Serious flaw that lurked in sudo for 9 years hands over root privileges - vo2maxer
https://arstechnica.com/information-technology/2020/02/serious-flaw-that-lurked-in-sudo-for-9-years-finally-gets-a-patch/
======
DonHopkins
I posted this earlier about a terrible bug in the "passwd" program on Pyramid
OSx:

[https://news.ycombinator.com/item?id=15802533](https://news.ycombinator.com/item?id=15802533)

>Pyramid's OSx version of Unix (a dual-universe Unix supporting both 4.xBSD
and System V) [1] had a bug in the "passwd" program, such that if somebody
edited /etc/passwd with a text editor and introduced a blank line (say at the
end of the file, or anywhere), the next person who changed their password with
the setuid root passwd program would cause the blank line to be replaced by
"::0:0:::" (empty user name, empty password, uid 0, gid 0), which then let you
get a root shell with 'su ""', and log in as root by pressing the return key
to the Login: prompt. (Well it wasn't quite that simple. The email explains.)
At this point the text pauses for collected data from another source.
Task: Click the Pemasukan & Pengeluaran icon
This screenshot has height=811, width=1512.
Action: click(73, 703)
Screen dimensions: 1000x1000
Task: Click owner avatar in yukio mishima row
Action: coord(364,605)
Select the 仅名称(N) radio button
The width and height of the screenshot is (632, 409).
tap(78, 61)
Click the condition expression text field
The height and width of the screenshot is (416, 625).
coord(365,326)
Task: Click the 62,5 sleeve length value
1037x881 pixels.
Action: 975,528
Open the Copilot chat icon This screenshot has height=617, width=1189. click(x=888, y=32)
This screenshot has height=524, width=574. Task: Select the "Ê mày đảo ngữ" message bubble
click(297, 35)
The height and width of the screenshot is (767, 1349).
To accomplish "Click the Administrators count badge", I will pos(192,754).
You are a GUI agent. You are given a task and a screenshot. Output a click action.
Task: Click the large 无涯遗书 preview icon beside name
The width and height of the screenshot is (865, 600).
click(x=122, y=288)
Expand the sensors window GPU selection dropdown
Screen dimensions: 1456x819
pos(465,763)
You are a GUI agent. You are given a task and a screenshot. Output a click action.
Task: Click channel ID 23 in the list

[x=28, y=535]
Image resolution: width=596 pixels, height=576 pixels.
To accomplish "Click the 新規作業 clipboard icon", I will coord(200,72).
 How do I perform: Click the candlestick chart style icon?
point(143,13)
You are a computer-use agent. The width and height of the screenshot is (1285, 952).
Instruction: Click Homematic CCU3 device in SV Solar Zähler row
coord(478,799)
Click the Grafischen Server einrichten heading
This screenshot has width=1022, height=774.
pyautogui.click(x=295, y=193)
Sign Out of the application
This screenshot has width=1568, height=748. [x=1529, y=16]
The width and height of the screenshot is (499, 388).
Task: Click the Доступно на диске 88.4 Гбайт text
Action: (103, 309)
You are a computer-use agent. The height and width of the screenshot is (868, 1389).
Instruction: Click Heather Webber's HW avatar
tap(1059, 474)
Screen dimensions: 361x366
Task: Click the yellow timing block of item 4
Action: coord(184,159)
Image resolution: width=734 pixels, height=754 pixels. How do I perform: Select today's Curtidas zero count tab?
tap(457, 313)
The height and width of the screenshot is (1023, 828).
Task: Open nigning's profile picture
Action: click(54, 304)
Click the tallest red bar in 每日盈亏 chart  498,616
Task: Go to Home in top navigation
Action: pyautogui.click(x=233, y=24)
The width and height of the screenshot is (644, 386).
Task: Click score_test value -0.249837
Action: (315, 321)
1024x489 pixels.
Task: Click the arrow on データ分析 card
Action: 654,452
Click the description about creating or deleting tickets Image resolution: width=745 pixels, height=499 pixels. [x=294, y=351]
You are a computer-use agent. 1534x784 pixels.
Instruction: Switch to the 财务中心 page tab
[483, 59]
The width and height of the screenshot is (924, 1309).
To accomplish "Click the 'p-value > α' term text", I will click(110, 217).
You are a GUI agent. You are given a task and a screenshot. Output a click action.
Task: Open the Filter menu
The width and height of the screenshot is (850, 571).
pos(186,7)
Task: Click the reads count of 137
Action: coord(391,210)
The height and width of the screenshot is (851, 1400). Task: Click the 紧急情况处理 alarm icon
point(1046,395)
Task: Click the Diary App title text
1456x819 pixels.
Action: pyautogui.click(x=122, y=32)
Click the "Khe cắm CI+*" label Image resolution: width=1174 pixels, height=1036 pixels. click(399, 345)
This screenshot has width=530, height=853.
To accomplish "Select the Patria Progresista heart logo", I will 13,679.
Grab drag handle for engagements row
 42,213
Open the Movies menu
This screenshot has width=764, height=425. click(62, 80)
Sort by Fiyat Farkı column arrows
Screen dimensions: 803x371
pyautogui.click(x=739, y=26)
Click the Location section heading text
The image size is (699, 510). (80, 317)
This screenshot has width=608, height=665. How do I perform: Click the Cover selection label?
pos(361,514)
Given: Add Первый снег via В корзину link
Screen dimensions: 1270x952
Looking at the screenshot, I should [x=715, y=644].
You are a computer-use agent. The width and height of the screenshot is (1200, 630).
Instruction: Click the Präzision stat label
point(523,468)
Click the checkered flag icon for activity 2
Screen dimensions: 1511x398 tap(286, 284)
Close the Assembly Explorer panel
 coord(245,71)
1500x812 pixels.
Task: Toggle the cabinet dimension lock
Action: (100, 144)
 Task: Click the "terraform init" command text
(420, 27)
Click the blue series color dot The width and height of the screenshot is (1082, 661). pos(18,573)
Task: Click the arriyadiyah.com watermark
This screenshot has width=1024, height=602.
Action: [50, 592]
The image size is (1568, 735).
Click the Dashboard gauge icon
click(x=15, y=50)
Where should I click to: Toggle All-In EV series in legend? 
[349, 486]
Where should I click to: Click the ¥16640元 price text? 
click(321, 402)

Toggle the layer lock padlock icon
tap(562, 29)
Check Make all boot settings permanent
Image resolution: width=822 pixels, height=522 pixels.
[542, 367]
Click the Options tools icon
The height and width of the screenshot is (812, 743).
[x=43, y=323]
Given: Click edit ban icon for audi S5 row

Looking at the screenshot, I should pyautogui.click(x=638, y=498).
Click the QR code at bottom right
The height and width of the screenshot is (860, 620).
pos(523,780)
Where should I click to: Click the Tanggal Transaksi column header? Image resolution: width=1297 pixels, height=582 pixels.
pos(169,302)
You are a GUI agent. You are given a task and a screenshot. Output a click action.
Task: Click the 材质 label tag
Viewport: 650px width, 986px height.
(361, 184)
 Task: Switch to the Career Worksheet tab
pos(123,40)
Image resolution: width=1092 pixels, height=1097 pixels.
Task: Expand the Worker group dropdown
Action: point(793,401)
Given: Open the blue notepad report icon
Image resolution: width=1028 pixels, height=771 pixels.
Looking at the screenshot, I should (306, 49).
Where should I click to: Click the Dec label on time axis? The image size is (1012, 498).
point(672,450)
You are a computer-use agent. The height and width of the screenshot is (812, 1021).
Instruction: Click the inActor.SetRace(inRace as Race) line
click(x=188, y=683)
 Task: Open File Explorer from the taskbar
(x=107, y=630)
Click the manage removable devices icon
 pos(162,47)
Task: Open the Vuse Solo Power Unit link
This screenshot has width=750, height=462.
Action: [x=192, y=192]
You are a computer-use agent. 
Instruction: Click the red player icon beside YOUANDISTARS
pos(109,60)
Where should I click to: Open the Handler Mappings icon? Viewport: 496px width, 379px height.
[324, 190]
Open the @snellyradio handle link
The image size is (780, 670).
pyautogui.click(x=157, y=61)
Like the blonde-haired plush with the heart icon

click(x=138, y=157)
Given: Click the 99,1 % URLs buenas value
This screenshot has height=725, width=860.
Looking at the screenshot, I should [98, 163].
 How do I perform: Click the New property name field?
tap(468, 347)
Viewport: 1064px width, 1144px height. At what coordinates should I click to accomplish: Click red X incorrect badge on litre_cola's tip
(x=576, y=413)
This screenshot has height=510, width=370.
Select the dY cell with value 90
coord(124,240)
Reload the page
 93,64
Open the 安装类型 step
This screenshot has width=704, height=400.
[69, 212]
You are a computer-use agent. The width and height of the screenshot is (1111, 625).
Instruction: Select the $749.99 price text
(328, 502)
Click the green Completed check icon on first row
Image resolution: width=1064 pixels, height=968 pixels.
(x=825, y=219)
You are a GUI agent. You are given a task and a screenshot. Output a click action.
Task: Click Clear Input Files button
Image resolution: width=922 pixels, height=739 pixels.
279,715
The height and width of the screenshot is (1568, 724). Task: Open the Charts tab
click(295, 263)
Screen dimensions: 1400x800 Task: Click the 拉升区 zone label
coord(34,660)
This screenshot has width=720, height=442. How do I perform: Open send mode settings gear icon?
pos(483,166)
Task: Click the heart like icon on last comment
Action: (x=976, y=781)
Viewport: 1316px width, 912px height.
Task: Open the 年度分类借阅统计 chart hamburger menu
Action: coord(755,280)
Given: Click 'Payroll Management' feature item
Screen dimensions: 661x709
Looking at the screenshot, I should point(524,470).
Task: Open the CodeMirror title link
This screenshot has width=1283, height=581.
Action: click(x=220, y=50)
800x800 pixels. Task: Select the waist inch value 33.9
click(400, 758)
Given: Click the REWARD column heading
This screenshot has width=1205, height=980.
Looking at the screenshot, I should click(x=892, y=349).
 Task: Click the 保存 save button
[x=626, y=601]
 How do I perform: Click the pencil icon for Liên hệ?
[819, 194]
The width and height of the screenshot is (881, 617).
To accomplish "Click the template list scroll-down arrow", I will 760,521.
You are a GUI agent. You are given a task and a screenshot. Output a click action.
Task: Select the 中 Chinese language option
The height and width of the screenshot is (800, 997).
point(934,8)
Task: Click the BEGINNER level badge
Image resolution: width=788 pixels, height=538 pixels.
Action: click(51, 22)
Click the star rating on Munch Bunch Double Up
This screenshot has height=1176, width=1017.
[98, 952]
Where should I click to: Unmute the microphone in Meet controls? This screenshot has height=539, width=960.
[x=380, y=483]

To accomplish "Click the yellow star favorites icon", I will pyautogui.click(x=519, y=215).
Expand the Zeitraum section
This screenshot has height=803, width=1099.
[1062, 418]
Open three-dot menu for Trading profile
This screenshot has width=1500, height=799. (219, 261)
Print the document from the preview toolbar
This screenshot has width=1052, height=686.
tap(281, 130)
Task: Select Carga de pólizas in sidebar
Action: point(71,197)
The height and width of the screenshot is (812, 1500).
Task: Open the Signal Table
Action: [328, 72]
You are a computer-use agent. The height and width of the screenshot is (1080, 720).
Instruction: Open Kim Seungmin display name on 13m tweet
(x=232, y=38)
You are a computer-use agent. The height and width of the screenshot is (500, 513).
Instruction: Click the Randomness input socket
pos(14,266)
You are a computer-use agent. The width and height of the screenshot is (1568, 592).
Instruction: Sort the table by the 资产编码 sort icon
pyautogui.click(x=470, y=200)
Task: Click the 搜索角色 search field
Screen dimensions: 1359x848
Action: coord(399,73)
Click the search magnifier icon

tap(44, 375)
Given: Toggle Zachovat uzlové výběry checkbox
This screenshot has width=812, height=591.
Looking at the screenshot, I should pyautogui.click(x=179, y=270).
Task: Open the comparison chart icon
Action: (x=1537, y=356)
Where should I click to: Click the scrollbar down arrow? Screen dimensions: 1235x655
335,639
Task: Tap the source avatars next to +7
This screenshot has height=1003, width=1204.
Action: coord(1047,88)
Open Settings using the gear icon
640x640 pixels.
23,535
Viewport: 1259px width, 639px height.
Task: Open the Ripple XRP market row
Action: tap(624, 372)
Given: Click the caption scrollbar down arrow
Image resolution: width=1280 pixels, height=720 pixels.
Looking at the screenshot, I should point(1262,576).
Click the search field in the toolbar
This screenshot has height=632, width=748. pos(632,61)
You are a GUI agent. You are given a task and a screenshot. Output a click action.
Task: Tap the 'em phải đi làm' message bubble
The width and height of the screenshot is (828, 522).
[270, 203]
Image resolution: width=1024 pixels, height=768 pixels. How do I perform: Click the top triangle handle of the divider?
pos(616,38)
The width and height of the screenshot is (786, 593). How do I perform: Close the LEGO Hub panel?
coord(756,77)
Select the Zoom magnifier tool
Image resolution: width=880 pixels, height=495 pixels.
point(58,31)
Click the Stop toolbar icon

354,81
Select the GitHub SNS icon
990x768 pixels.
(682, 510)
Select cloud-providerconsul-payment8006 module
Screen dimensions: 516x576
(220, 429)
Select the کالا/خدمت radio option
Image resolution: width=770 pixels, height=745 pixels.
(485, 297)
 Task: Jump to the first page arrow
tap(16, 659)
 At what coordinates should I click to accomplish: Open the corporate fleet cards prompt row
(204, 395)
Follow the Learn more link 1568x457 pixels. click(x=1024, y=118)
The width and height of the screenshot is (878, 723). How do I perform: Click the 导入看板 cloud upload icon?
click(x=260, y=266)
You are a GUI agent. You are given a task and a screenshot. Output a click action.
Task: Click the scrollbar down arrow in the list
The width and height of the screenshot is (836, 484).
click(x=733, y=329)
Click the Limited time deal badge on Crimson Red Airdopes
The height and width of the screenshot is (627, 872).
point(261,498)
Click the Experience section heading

(Continued in linked comment. It also includes a link to the story of how Pete
earned the nick-name "Gymble Roulette" thanks another fiasco with that same
flakey Pyramid 90x.)

------
Randor
Linux is swiss cheese. Back when I had access to Vupen via a shared account
the commercial product exploits had an expiration date internally called EOL
(End of Life) when disclosure occured. Interestingly the Linux exploits
appeared to be perpetual until public disclusure. Some of them were available
for over 3+ years. I always assumed it was because of some legal issues.
Nobody owns Linux so there is nobody to answer to.